### TASK DATA

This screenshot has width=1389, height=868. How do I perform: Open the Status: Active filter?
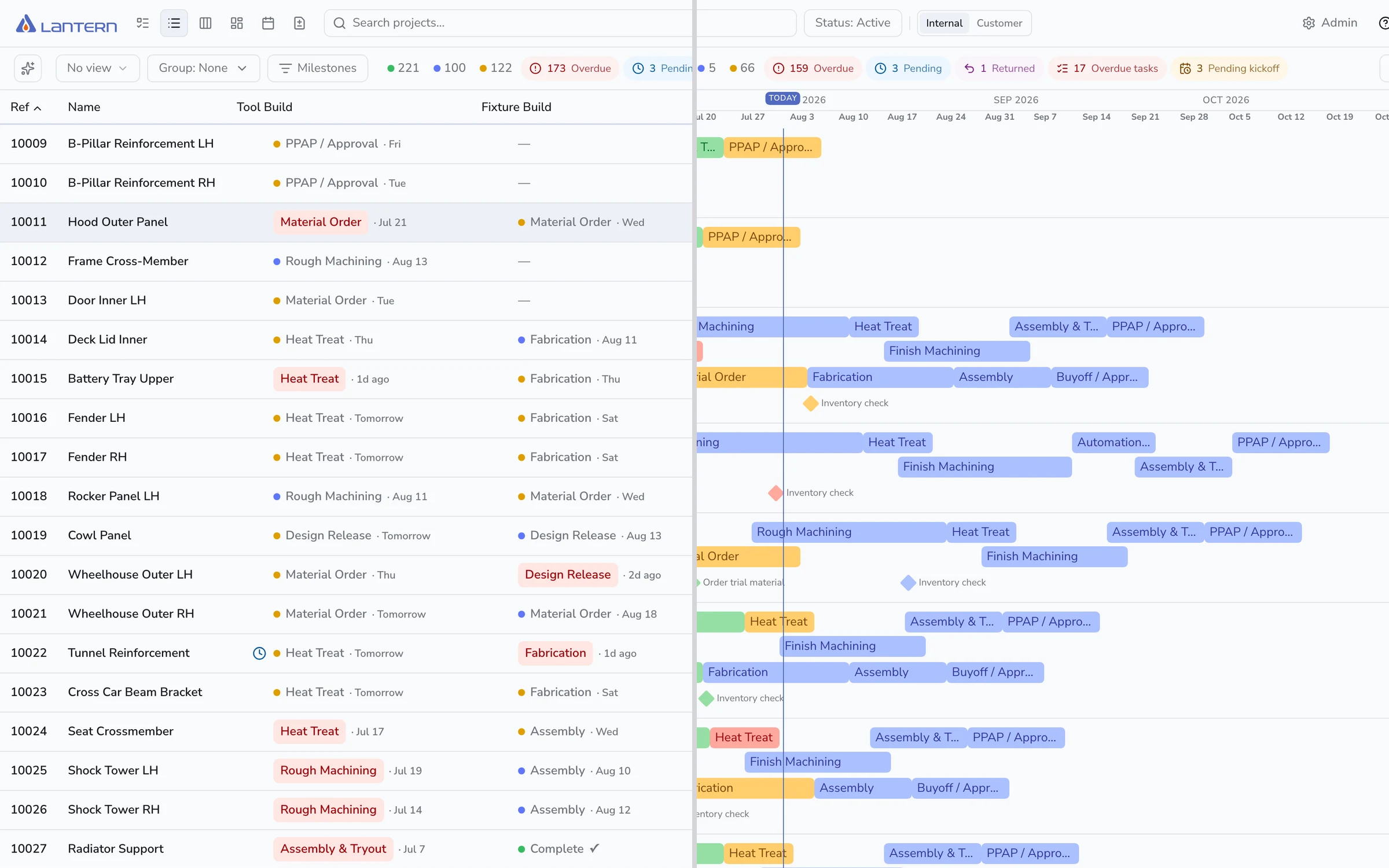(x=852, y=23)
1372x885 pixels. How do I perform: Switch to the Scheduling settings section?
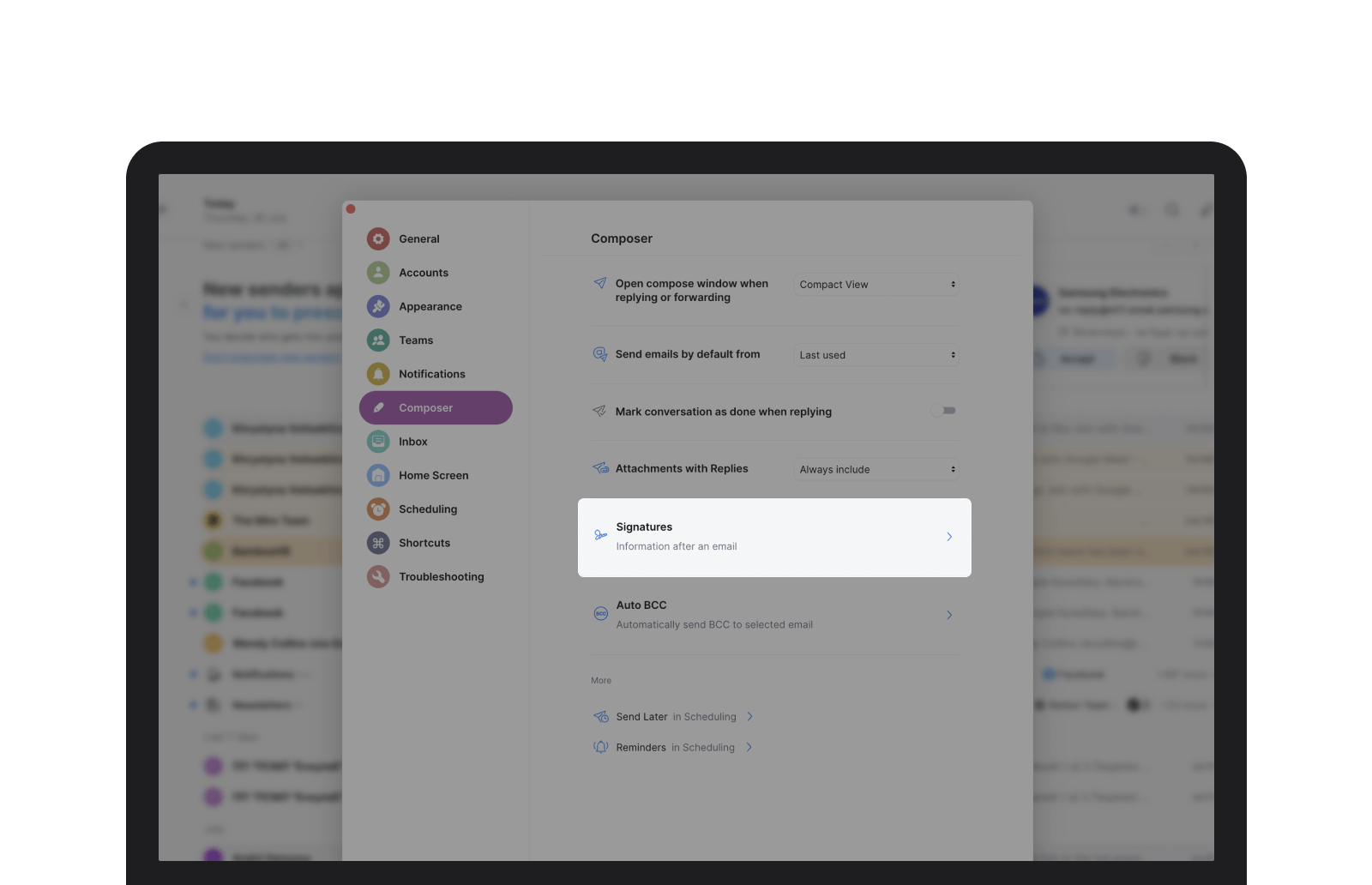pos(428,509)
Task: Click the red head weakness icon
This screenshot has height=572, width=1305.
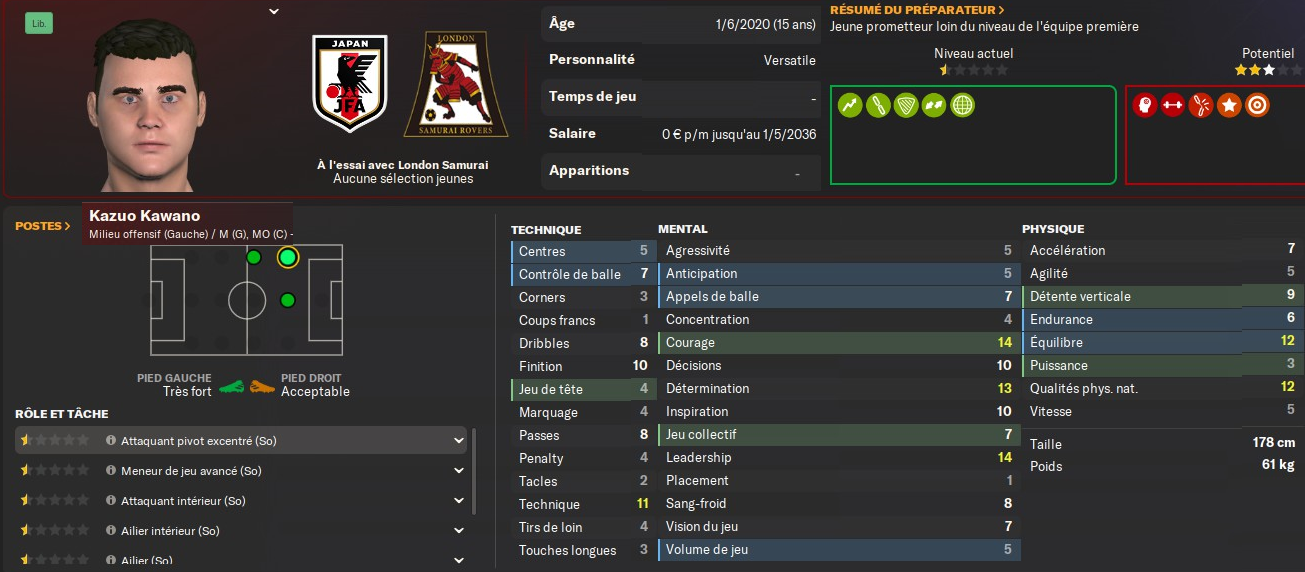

######

Which lines in the entries above contain the word "perform"? Gather each of them, counting uppercase and lowercase as different.

EXERCISE SOLUTION -
This screenshot has width=1389, height=868. How do I perform: Open the Status: Active filter?
1372x885 pixels. How do I perform: Switch to the Scheduling settings section?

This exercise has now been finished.